### Exercise goal
The output should be the records themselves, given again exactly.

### Dataset records
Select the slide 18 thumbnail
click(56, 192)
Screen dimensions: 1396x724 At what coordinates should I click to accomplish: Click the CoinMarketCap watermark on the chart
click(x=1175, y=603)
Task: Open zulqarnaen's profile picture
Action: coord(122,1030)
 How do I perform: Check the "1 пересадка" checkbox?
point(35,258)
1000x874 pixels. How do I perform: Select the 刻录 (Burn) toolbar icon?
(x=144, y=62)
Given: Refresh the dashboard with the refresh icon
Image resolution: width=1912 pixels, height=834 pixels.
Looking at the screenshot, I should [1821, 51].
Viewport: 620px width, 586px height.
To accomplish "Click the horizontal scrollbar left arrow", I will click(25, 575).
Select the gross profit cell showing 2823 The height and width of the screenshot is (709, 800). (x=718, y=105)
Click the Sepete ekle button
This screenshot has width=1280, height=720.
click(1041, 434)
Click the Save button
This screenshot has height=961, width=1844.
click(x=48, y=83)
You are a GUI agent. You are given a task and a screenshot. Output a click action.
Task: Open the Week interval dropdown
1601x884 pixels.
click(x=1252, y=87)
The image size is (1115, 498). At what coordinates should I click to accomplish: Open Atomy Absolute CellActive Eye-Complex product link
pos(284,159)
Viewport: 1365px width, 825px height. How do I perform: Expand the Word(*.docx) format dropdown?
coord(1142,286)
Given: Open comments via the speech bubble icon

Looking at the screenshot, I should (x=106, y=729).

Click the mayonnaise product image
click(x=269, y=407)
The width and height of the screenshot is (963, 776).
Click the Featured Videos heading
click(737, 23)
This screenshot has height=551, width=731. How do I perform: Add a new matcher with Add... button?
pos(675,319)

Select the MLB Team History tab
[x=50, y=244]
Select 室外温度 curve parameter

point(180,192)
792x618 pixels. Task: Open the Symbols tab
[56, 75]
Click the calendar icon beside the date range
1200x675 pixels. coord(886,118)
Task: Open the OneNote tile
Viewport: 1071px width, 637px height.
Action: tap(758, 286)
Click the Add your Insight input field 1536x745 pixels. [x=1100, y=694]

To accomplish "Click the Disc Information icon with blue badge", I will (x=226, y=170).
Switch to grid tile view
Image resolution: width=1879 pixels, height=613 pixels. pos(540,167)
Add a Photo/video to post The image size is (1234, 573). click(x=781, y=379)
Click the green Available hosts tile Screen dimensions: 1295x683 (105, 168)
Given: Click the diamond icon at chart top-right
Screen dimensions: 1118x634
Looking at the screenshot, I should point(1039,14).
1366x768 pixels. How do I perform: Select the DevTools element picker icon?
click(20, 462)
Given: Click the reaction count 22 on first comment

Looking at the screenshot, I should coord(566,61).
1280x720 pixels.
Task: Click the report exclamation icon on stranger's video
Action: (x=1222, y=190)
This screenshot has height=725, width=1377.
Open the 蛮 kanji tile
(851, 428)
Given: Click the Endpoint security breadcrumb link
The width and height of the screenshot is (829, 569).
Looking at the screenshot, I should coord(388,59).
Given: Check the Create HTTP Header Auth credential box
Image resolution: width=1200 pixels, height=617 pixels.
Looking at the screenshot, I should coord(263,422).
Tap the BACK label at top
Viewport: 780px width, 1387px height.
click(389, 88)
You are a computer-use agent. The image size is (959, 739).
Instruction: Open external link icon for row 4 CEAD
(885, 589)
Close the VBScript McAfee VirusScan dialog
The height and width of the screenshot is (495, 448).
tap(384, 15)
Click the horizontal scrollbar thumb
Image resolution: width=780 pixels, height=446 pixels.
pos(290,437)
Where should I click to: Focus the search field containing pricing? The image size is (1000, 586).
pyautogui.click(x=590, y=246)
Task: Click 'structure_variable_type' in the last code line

### Response area
Select the slide 18 thumbnail
click(56, 192)
Screen dimensions: 1396x724 At what coordinates should I click to accomplish: Click the CoinMarketCap watermark on the chart
click(x=1175, y=603)
Task: Open zulqarnaen's profile picture
Action: coord(122,1030)
 How do I perform: Check the "1 пересадка" checkbox?
point(35,258)
1000x874 pixels. How do I perform: Select the 刻录 (Burn) toolbar icon?
(x=144, y=62)
Given: Refresh the dashboard with the refresh icon
Image resolution: width=1912 pixels, height=834 pixels.
Looking at the screenshot, I should [1821, 51].
Viewport: 620px width, 586px height.
To accomplish "Click the horizontal scrollbar left arrow", I will click(25, 575).
Select the gross profit cell showing 2823 The height and width of the screenshot is (709, 800). (x=718, y=105)
Click the Sepete ekle button
This screenshot has width=1280, height=720.
click(1041, 434)
Click the Save button
This screenshot has height=961, width=1844.
click(x=48, y=83)
You are a GUI agent. You are given a task and a screenshot. Output a click action.
Task: Open the Week interval dropdown
1601x884 pixels.
click(x=1252, y=87)
The image size is (1115, 498). At what coordinates should I click to accomplish: Open Atomy Absolute CellActive Eye-Complex product link
pos(284,159)
Viewport: 1365px width, 825px height. How do I perform: Expand the Word(*.docx) format dropdown?
coord(1142,286)
Given: Open comments via the speech bubble icon

Looking at the screenshot, I should (x=106, y=729).

Click the mayonnaise product image
click(x=269, y=407)
The width and height of the screenshot is (963, 776).
Click the Featured Videos heading
click(737, 23)
This screenshot has height=551, width=731. How do I perform: Add a new matcher with Add... button?
pos(675,319)

Select the MLB Team History tab
[x=50, y=244]
Select 室外温度 curve parameter

point(180,192)
792x618 pixels. Task: Open the Symbols tab
[56, 75]
Click the calendar icon beside the date range
1200x675 pixels. coord(886,118)
Task: Open the OneNote tile
Viewport: 1071px width, 637px height.
Action: tap(758, 286)
Click the Add your Insight input field 1536x745 pixels. [x=1100, y=694]

To accomplish "Click the Disc Information icon with blue badge", I will (x=226, y=170).
Switch to grid tile view
Image resolution: width=1879 pixels, height=613 pixels. pos(540,167)
Add a Photo/video to post The image size is (1234, 573). click(x=781, y=379)
Click the green Available hosts tile Screen dimensions: 1295x683 (105, 168)
Given: Click the diamond icon at chart top-right
Screen dimensions: 1118x634
Looking at the screenshot, I should point(1039,14).
1366x768 pixels. How do I perform: Select the DevTools element picker icon?
click(20, 462)
Given: Click the reaction count 22 on first comment

Looking at the screenshot, I should coord(566,61).
1280x720 pixels.
Task: Click the report exclamation icon on stranger's video
Action: (x=1222, y=190)
This screenshot has height=725, width=1377.
Open the 蛮 kanji tile
(851, 428)
Given: Click the Endpoint security breadcrumb link
The width and height of the screenshot is (829, 569).
Looking at the screenshot, I should coord(388,59).
Given: Check the Create HTTP Header Auth credential box
Image resolution: width=1200 pixels, height=617 pixels.
Looking at the screenshot, I should coord(263,422).
Tap the BACK label at top
Viewport: 780px width, 1387px height.
click(389, 88)
You are a computer-use agent. The image size is (959, 739).
Instruction: Open external link icon for row 4 CEAD
(885, 589)
Close the VBScript McAfee VirusScan dialog
The height and width of the screenshot is (495, 448).
tap(384, 15)
Click the horizontal scrollbar thumb
Image resolution: width=780 pixels, height=446 pixels.
pos(290,437)
Where should I click to: Focus the search field containing pricing? The image size is (1000, 586).
pyautogui.click(x=590, y=246)
Task: Click 'structure_variable_type' in the last code line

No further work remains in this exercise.